A 61 year old male presented to Accident and Emergency with a gradual onset of a four day history of increasing breathlessness.There was no cough, chest pain or sputum produced.
He was an ex-smoker of fifty pack years. He had never smoked marijuana. Normal exercise tolerance was about forty metres on the flat. He could climb a flight of stairs with 2 stops but had not been able to do that over the last four days.
His past medical history included controlled hypertension and moderate chronic obstructive pulmonary disease for which budesonide 320 micrograms/formetrol dehydrate 9 micrograms inhalation powder 1 puff twice daily and tiotropium Handihaler 2.5 micrograms once daily were prescribed.
Oxygen saturations were 93% on air. He was afebrile and looked comfortable at rest. The pulse rate, number of breaths per minute and blood pressure were normal. Auscultation of the chest revealed decreased air entry in the whole of the right hemithorax. There was left sided tracheal deviation and the rest of the examination was normal, with no wheeze or peripheral oedema detected.
An urgent chest x-ray was performed (Figure 1). This was interpreted as showing a large right, secondary pneumothorax with some mediastinal shift to the left. However, the patient showed no respiratory compromise and as such no immediate action such as a needle decompression was taken. A referral was made to respiratory medicine for an urgent review and a possible intervention such as a chest drain insertion. This was serendipitous as the Accident and Emergency (A&E) team knew that a member of the pleural team was on call for respiratory medicine and readily available. Our hospital is a flagship emergency care centre where consultant cover and for respiratory medicine, pleural cover, is available 24 hours a day, 7 days a week.
Upon further review of the chest radiograph by the respiratory consultant, lung markings could be identified basally (Figure 2). It was felt that this was not a clear case of a pneumothorax and a chest drain was not immediately inserted.
Previous imaging and electronic notes were urgently reviewed.
The patient had lung function and lung volumes via pletysmograph in 2015. The forced expiratory volume in 1 second (FEV1) was 1.2 Litres (L) (41% predicted), forced vital capacity (FVC) 2.43L (67% predicted), total lung capacity (TLC) 7.33L (125% predicted), residual volume (RV) 230% predicted and alveolar volumes 4L (68% predicted). Transfer factor for carbon monoxide (TLCO) was 44% of predicted and the transfer coefficient of carbon monoxide (KCO) was 65% of predicted.
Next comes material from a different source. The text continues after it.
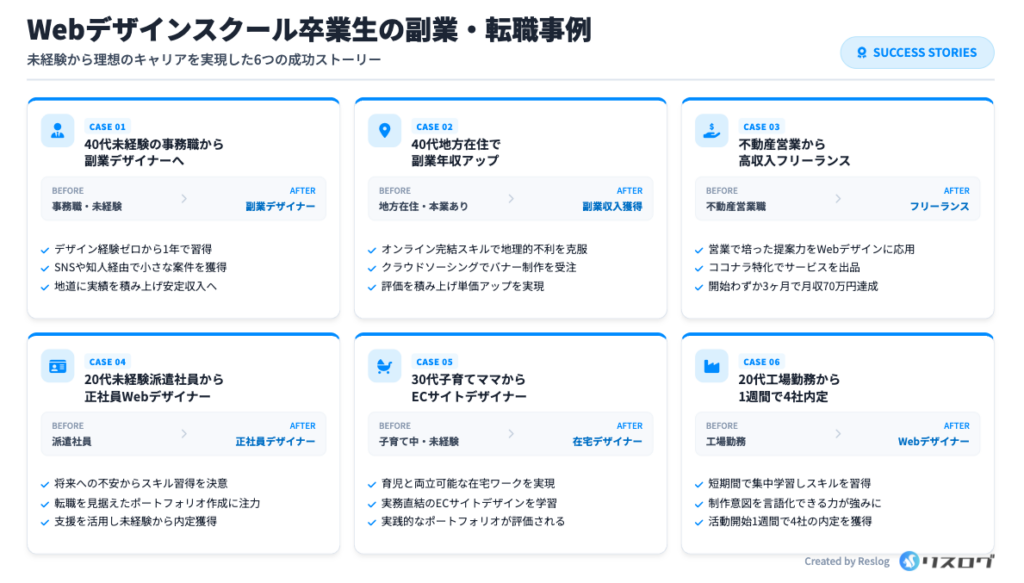Click the person icon in Case 01
Image resolution: width=1024 pixels, height=583 pixels.
click(57, 131)
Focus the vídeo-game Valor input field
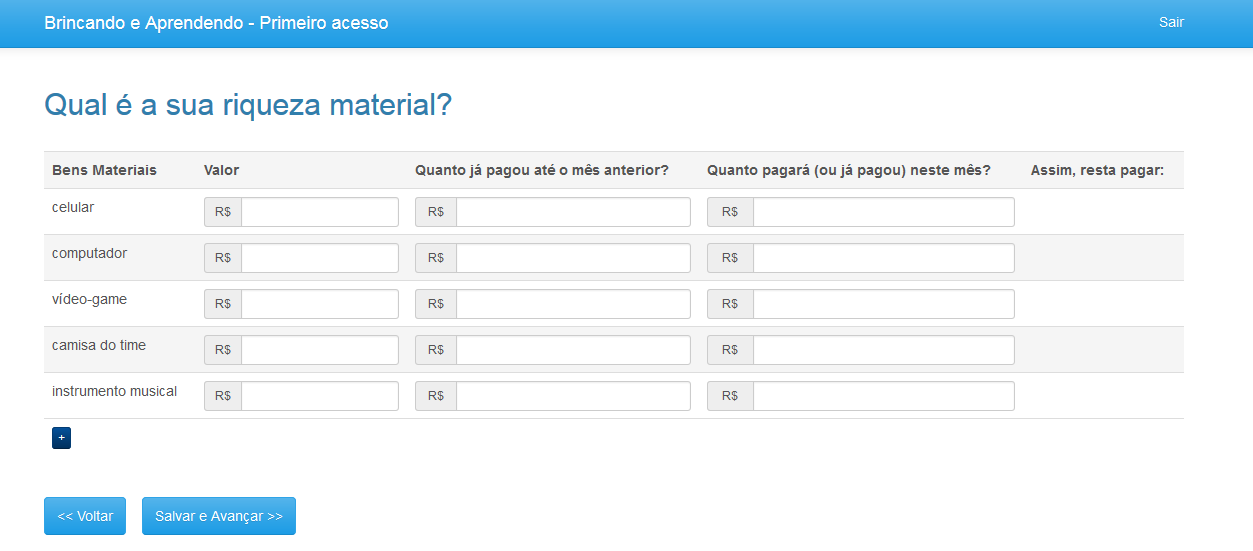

The above confirmed severe chronic obstructive pulmonary disease and empysema. The very high TLC and RV volumes suggested significant air trapping and the disparity between the alveolar volume and TLC suggested inhomogeneous gas mixing, a component of obstructive lung disease and bullous disease, which resulted in increased anatomical dead space.
Oxygen saturations from clinic were noted to vary between 89% on air to 94% on air. Left sided tracheal deviation was also noted to have been present from 2016 onwards.
Figures 3-5 from 2011 to late 2018 revealed a slowly enlarging bulla with increasing effacement of the normal lung parenchyma in the right lung. He had thus been diagnosed with giant bullous emphysema leading to vanishing lung syndrome. Figures 6 and 7 showed slices of a CT in 2013 showing a large bulla occupying approximately 75% of right hemithorax, arising from the right lower lobe and extending to the lung apex. There was minimal mediastinal displacement to the left in 2013, but the shift has become more pronounced on sequential imaging.
A ventilation-perfusion scan in 2016 showed that the left lung had 89% perfusion and the right 11%, with ventilation at 92% in left lung and 8% in the right. He had been referred for a pneumonectomy at the time but declined any intervention after meeting the cardiothoracic surgeons.
The patient had been initially managed conservatively and then not turned up for numerous appointments. He had been thus discharged from secondary care.
The chest radiograph depicted in Figure 1 was reviewed by the on call radiology service: the absence of a lung edge, the presence of lung markings as well as the lack of abrupt onset of symptoms such as pain and dyspnoea made a pneumothorax unlikely. The chest radiograph in Figure 1 looked similar to the last one done in 2018 and as such, a CT scan was not felt to be immediately indicated.
The patient was admitted and treated with 30 milligrams of prednisolone once a day for a possible non infective exacerbation of his obstructive lung disease. There was a clear documented plan that should he not improve, he would require an urgent CT scan to elucidate his anatomy further. After 48 hours, he felt markedly improved (oxygen saturations on air varied between 89% to 94% and his exercise tolerance improved to pre-admission levels) and had not required nebulised or oxygen therapy. He was thus discharged and outpatient follow up arranged.
He was given an alert card that said: ‘My right lung has a large bulla. This can look like a pneumothorax. Please do not put a chest drain in me if unsure of what is going on. Consider a CT scan. Ask for senior advice’
The patient then failed to attend for further clinic appointments. A telephone consultation took place: he mentioned his respiratory symptoms being stable and that he did not wish to have any secondary care follow up.